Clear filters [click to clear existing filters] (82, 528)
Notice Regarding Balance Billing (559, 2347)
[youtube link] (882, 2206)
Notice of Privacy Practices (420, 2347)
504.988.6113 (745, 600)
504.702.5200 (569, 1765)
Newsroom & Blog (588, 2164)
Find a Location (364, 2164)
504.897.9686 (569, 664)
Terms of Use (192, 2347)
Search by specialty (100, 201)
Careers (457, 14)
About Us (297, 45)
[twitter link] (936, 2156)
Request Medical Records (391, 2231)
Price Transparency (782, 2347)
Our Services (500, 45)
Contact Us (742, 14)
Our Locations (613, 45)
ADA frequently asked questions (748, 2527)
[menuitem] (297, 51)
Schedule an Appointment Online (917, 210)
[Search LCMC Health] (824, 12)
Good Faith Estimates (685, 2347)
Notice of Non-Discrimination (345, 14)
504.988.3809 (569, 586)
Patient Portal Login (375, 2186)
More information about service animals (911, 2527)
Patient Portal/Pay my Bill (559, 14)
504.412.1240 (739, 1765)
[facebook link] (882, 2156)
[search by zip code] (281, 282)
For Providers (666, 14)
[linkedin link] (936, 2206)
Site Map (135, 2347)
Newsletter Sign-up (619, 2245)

* Your instructions: What are the lines from the one with "Patient Portal/Pay my Bill (559, 14)" through the end of the entries? Give them again exactly, both end lines included.

* Exercise output:
Patient Portal/Pay my Bill (559, 14)
504.412.1240 (739, 1765)
[facebook link] (882, 2156)
[search by zip code] (281, 282)
For Providers (666, 14)
[linkedin link] (936, 2206)
Site Map (135, 2347)
Newsletter Sign-up (619, 2245)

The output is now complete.